Code the Law Weekly #1
Welcome to Code the Law Weekly, a semi-serious glimpse at what's new, interesting, dumb and provocative in our rapidly changing field.
Missing the Point
The lawyer who used ChatGPT to create fake citations and the judge who wants every lawyer to double-dog-certify that their citations aren't fake. These two should meet in a steel cage.
The OpenAI investor who said the "legal field is in big trouble" because he knows some folks who are using ChatGPT to create complex contracts. But apparently he's not trading in his own lawyers for ChatGPT.
Getting the Point
Congressional Research Service published a primer on generative AI and data privacy. Congress may not read it, but you should.
EPIC and it's cute frowning robot serve a heaping helping of harms that could result from unregulated generative AI.
Marc Andreesen believes AI will eat save the world.
Sarah Glassmeyer drops a new remix of a familiar tune: law should be open.
OpenAI shared research on an LLM training method called process supervision, which might help discourage hallucinations.
The MIT-convened Task Force on Responsible Use of Generative AI for Law failed to use the entire alphabet in it's name but succeeded in publishing an initial draft of principles.
Makers & Doers
Midpage has a Chrome extension that detects caselaw citations and offers quick AI-generated summaries. Jureeka and Bestlaw must be proud.
LLMShield has a scary website and intriguing approach for helping to avoid privacy and security slip-ups.
MultiLingualPile wins a naming Pulitzer for its "humongous, openly available, corpus of multilingual law texts spanning across numerous jurisdictions.

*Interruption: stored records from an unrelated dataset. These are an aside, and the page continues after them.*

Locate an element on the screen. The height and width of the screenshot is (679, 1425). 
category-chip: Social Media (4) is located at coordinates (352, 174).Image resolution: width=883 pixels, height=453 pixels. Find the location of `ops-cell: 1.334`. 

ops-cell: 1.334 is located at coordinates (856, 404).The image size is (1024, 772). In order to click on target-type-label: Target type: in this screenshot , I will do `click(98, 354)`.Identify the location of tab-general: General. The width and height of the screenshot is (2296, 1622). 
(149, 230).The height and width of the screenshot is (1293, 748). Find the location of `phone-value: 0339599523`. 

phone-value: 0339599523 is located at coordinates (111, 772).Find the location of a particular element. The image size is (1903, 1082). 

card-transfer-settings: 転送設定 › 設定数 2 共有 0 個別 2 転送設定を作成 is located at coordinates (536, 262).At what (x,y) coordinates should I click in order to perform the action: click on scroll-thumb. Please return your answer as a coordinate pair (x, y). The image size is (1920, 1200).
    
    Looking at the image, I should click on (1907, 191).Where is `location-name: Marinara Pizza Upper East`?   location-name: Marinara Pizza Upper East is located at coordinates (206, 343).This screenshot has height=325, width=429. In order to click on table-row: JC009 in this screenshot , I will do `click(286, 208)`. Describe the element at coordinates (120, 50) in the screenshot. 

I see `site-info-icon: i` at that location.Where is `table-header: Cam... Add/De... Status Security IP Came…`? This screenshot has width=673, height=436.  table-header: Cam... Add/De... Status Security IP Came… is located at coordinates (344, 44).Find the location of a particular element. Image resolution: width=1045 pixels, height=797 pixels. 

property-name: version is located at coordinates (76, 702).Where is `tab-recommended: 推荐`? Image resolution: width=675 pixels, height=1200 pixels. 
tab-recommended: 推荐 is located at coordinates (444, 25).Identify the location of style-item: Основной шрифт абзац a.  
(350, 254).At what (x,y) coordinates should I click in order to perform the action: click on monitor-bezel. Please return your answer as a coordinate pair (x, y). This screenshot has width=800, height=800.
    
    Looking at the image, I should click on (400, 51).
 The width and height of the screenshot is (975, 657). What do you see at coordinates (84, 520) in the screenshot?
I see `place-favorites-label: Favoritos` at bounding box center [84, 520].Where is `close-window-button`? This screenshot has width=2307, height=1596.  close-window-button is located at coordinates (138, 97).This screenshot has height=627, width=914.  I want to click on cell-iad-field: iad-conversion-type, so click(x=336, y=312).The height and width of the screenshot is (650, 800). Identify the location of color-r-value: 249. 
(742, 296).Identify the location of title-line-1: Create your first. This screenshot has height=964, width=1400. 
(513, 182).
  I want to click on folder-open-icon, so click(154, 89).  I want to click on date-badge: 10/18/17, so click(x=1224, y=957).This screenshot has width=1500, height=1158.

LexLab looks to accelerate justice tech.
Keeping an Eye On ... the Thingamajig Layer
So far there's LLMs, there's apps wrapped around LLMs, and then there's these other thingamajigs like Langchain, Streamlit, perhaps QuantumBlack Horizon and - in law land - Kelvin Legal and Lega. I'm not really sure what to call this things - platforms, operating systems, frameworks, intermediaries, gatekeepers, helpers? For now I'll just call them part of the thingamjig layer, which sits between LLMs and LLM-powered applications.
What this layer does is make it easier (and in some cases safer) for builders to use and adapt LLM capabilities or to combine them with other services in interesting ways. This seems useful, and I'm naturally inclined toward anything that enables builders. In the legal field, however, there's the big question whether legal organizations can (or should) develop the expertise to be builders. As you might expect, I have some strongly held views on that ... but for now it's worth keeping an eye on this intriguing layer of the generative AI technology stack.